The Regulation of International Supply Chains (RISC)

Project summary

RISC will investigate the regulation of International Supply Chains in the Bangladesh (BD) Ready-Made Garment (RMG) industry with respect to Occupational Health & Safety (OHS) and wider social sustainability. Whilst a multitude of regulatory initiatives emerged after the 2013 Rana Plaza disaster, little is known about what approaches are most effective, what the variety of efforts mean for the industry overall, or how lessons may be applied more systematically in BD and beyond. Therefore, RISC will: identify attributes of effective governance; provide new academic and practical knowledge on the governance of OHS and social sustainability in international supply chains; and contribute to local capacity-building, policy development and company practices for social sustainability in BD and beyond, including against the benchmarks of the UN Sustainable Development Goals (SDGs).

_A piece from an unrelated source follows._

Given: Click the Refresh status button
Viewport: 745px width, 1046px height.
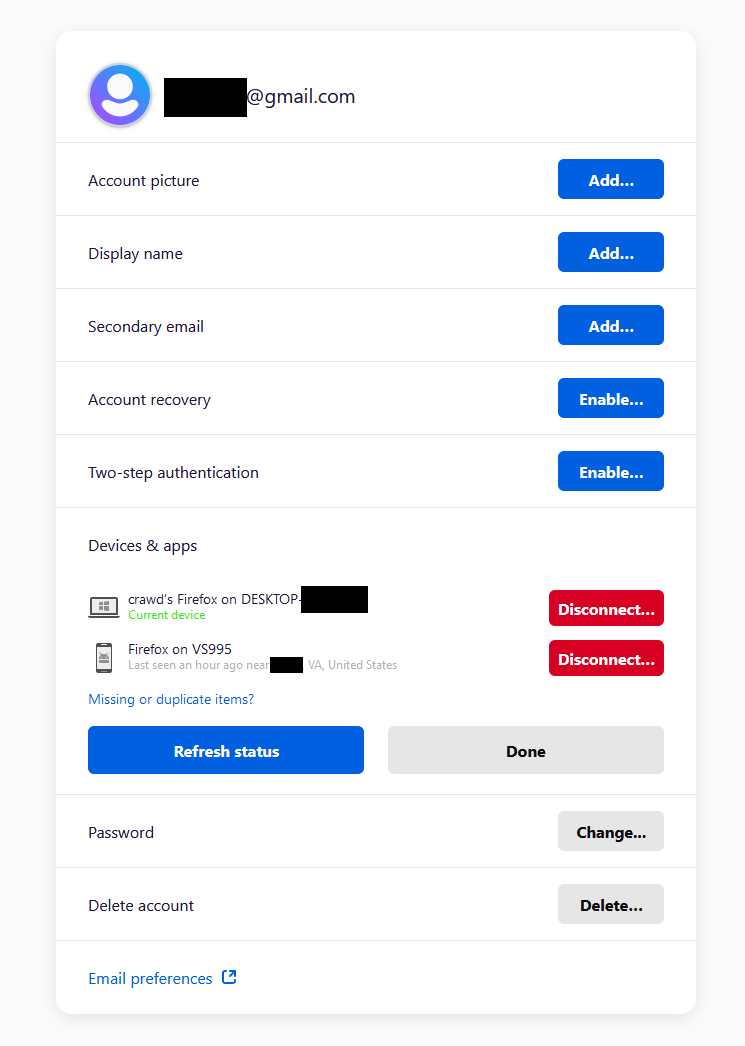Looking at the screenshot, I should (225, 750).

Research will focus on the organizations, governance initiatives and industry context; their activities and interactions; and their impacts on OHS and wider social sustainability in BD. Methods will be inter-disciplinary and primarily qualitative, yielding both academic contributions about the governance of sustainability in international supply chains, as well as practical lessons and insight for practitioners to apply to their own work. RISC also supports the integration of findings into BD organizations and initiatives to support capacity and promote sustainable solutions.

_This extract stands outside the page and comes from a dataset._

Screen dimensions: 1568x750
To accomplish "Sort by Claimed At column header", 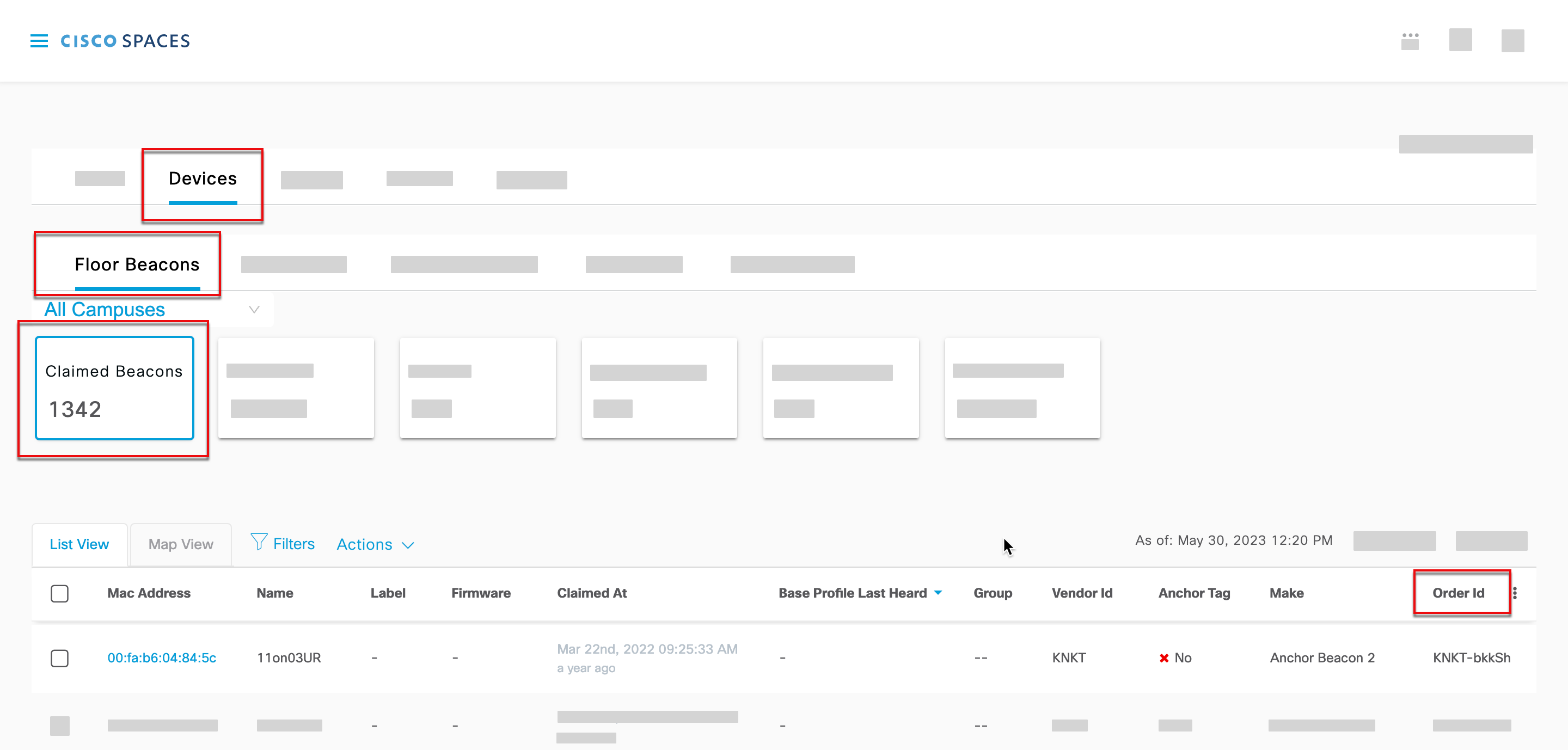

RISC adopts a collaborative approach combining academic institutions (CBS; BRAC Uni BD;Tufts) and an industry multi-stakeholder initiative (the Danish Ethical Trading Initiative) with networks in DK and BD. The research aims to build local capacity by enabling: the involvement of BD MSc students; the development of research skills of junior BD researchers; and collaboration between junior and senior scholars, and with practitioners.

Outputs

First year report
After Rana Plaza, millions in donor funds flowed into BD for dozens of projects addressing various aspects of social sustainability, such as OHS. Yet, no comprehensive overview exists, much less insight into effectiveness. So, RISC is building an inventory of projects and analyzing them to understand the mix of and connections between the various efforts. It will conduct case studies of projects varying by issue (e.g. gender empowerment/OHS) and approach (e.g. worker training/policy changes). Collectively, these insights enable RISC to identify the attributes of effective governance for OSH specifically and sustainability more broadly.

Project findings will be disseminated both via academic papers and conferences, as well as to practitioners through events and reports with its project partner DIEH. RISC also aims to strengthen the capacities of researchers and practitioners, achieved via workshops for students and faculty and practitioner events.